2024 yılı ilk çeyreğinde konut satışları 279 bin adette kaldı ve 2023 yılının aynı dönemine göre yüzde 1,3 geriledi. Bu düşüş, konut fiyatlarındaki ani artış, konut kredisi faiz oranlarındaki yükselme, krediye erişim zorluğu ve ipotekli konut satışlarındaki azalış gibi faktörlere bağlanıyor. Sektör temsilcileri; “Banka faizleri şu anda %55 civarında, %25-%30’lara bir şekilde düşecek. O zaman ev fiyatları çıkacak. Yani evinizi satıp faize koymayın, Sonra almak çok zor olacak” şeklinde yorum yapıyorlar. Bu konuda ki görüşlerini alabilir miyiz?

Nüfusu bu kadar artan ve konut ihtiyacı olan bir ülkede aslında bu oranın gerilemesi değil artması gerekiyordu. Buradaki yüzde 1,3 oranı nereden bakarsanız bakın yüzde 3 ya da yüzde 4 oranına denk gelir. Buradaki en büyük sorunumuz üretim. Eğer üretimi biz yapamazsak konut kredisi faizlerini yarın düşürseniz bile insanlar alacak konut bulamazlar. Konut fiyatlarını o zaman yüzde 100 artırırsanız bu durum da enflasyon üzerinde otomatikman bomba etkisi yapar. Dolayısıyla burada önce arzı artırmak için gerekli çalışmaları yaparak altyapıyı oluşturmamız gerekiyor. Ondan sonra konut kredi faiz oranlarının düşmesiyle birlikte eski güzel günlere yavaş yavaş dönmemiz gerekiyor. –Ev satarak, faize koyarak, daha çok kazanmak - gibi hırslar kesinlikle bizim toplumumuza göre değil. Bugün evini satarak faize koyanlar için ileride ev satın almak zor değil bence imkânsız olacak.
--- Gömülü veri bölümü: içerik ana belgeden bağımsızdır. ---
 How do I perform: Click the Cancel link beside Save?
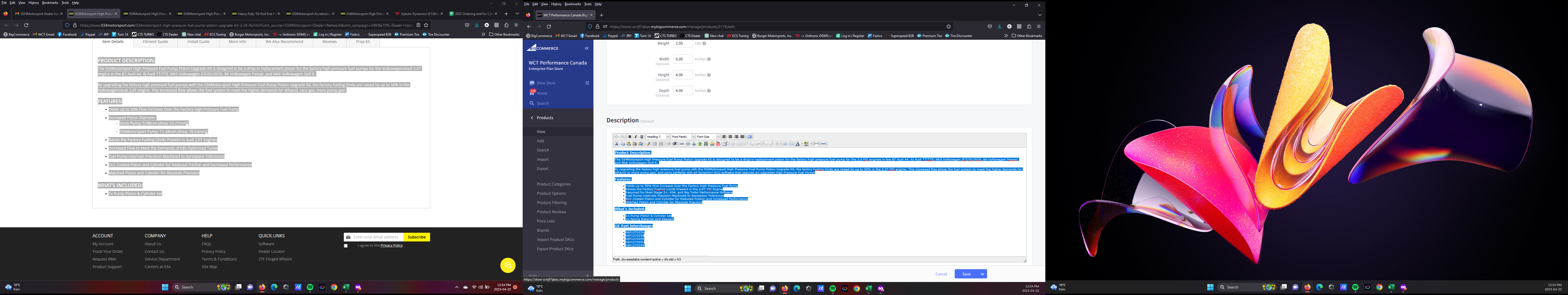[x=941, y=274]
Yılda diyelim ki 1 milyon liraya ev satıp bunu faize koyarak 500 bin lira kazanacaksınız. Fakat o para sizin cebinize girdiği gün sattığınız 1milyonluk konut ‘un değeri 3 milyon lira olacak. Yani % 100 zarar etmiş olacaksınız. Bunu hiç söylemek istemiyorum ama konut kredisi faiz oranlarının düşmesiyle birlikte konut fiyatları maalesef artıyor. Bu dönem arz fazla olmadığı için daha da artacak. O yüzden konut ihtiyacı olan kim varsa asıl şimdi yani konut kredi faiz oranları yüksekken ev almalı. Şu anda konut kredisinden –ediyor gibi- oldukları zarar, konut fiyatlarına gelecek olan zamların yanında çok basit rakamlarda kalacak. Ayrıca konut kredilerinde biliyorsunuz yapılandırma diye bir olgu var. Sadece konut kredilerinde bu uygulama var. Bu yüzden konutlara gelecek olan zamlardan yapılandırma sayesinde otomatikman etkilenmemiş olursunuz. Bana sorarsanız; “ şu anda konut almanın tam zamanı!”
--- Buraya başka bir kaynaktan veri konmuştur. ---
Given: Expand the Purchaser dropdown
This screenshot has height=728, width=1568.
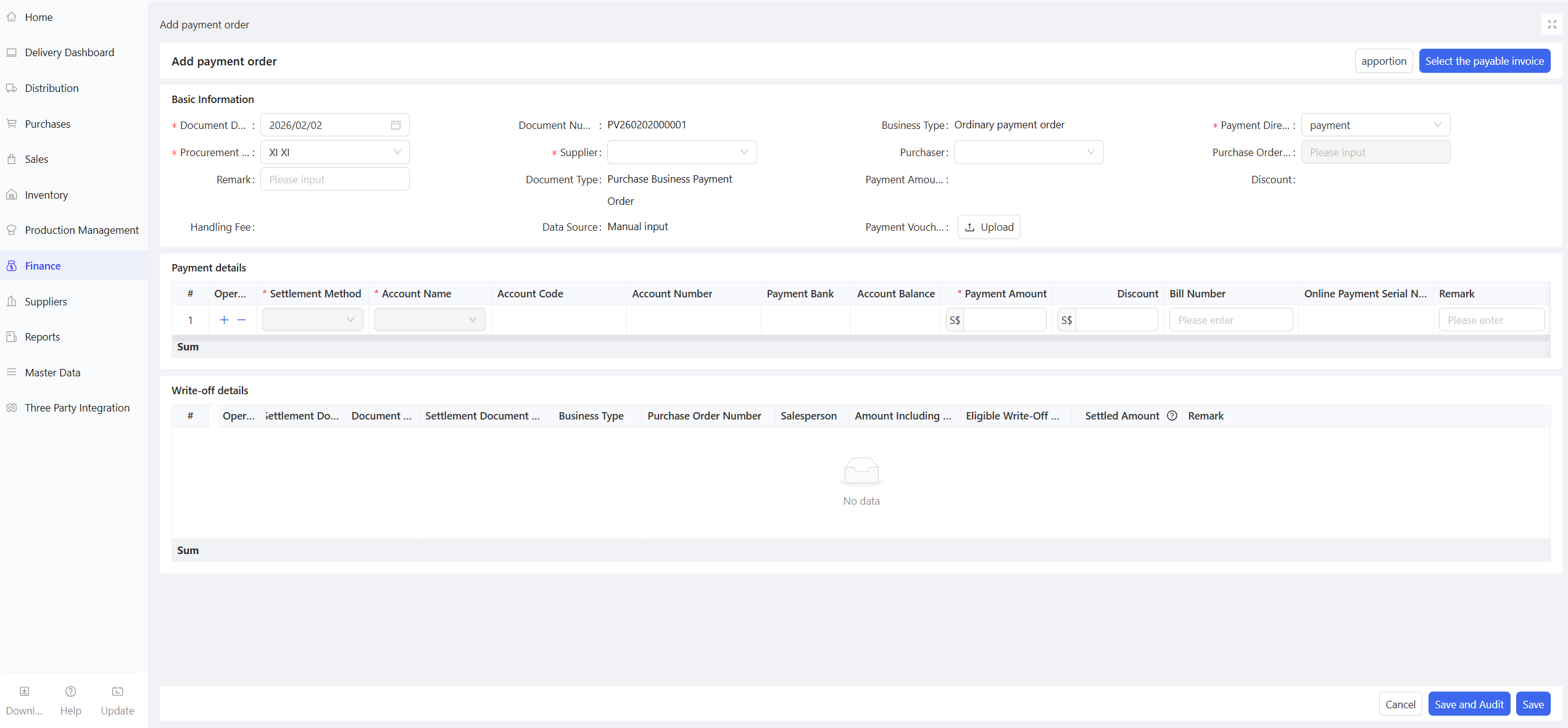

Son olarak ne söylemek istersiniz?

Öncelikli olarak rüzgâra kapılmamak lazım. Yön değiştirmemek lazım. Herkesin bir stratejisi olmalı ve bu strateji doğrultusunda oluşturduğu hedefe mümkün olduğu kadar sapmadan ilerlemelidir. Bugün faiz yüksek deyip faize geçmek, Yarın dolar artacak deyip dolara geçmek, Diğer gün borsa artacak deyip borsaya geçmek geçmişte bizim insanımıza çok paralar ve zaman kaybettirdi. Sadece şunu söylemek istiyorum; “Size ne lazımsa ona yatırım yapın.” Yani, altın lazımsa altına yatırım yapın. Kumaş lazımsa kumaşa yatırım yapın. Konut lazımsa konuta yatırım yapın. Arabaya ihtiyacınız varsa da arabaya yatırım yapın. Hiçbir şey pahalı değildir. Enflasyon artış hızıdır. Yükselmiş fiyatlar enflasyon oranının düşmesiyle hiçbir zaman geri gelmez. Enflasyon sadece fiyat artış hızıdır. Yani önümüzdeki dönemde fiyat artış hızı düşecek. Ama bugün 3 milyon lira olan bir ev hiçbir zaman 2 milyon lira olmayacak. Sadece fiyat artış hızları düşecek. Herkes bunu düşünerek yatırımını yapsın ve hayatını planlasın derim.